[Saved data entries]
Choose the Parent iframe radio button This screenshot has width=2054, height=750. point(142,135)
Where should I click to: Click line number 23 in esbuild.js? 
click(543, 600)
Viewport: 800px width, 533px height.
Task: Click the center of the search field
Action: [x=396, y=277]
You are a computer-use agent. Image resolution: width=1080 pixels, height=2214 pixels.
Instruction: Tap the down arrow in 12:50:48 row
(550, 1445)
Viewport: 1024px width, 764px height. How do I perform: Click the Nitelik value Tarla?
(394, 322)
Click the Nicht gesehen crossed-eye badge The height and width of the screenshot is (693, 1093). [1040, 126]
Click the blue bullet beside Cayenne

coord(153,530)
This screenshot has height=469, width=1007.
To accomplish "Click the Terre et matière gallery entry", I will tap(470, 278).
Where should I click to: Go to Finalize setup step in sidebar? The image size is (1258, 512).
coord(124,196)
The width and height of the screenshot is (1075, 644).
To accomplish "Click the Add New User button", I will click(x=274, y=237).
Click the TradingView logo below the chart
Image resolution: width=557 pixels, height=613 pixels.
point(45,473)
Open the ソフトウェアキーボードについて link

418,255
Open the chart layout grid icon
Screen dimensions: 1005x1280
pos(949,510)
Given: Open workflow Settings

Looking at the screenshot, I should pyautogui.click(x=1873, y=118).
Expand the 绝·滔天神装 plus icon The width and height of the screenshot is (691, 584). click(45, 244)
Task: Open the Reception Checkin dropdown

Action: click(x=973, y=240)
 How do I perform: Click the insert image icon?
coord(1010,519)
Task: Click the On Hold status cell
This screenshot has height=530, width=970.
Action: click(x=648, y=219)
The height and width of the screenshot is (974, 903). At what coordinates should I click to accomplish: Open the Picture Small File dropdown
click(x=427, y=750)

_Exercise brief_: Could you retype exactly the lines from the one containing "Given: Open workflow Settings" through the final line of the data above, and no others?

_Response area_:
Given: Open workflow Settings

Looking at the screenshot, I should pyautogui.click(x=1873, y=118).
Expand the 绝·滔天神装 plus icon The width and height of the screenshot is (691, 584). click(45, 244)
Task: Open the Reception Checkin dropdown

Action: click(x=973, y=240)
 How do I perform: Click the insert image icon?
coord(1010,519)
Task: Click the On Hold status cell
This screenshot has height=530, width=970.
Action: click(x=648, y=219)
The height and width of the screenshot is (974, 903). At what coordinates should I click to accomplish: Open the Picture Small File dropdown
click(x=427, y=750)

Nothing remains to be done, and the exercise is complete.